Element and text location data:

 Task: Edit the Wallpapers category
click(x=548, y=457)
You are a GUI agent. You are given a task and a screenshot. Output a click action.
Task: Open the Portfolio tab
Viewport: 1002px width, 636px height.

Stated exercise » Replace "Wallpapers" with "Backgrounds" throughout the entries above, and reproduce them with everything else unchanged.

Reply »
 Task: Edit the Backgrounds category
click(x=548, y=457)
You are a GUI agent. You are given a task and a screenshot. Output a click action.
Task: Open the Portfolio tab
Viewport: 1002px width, 636px height.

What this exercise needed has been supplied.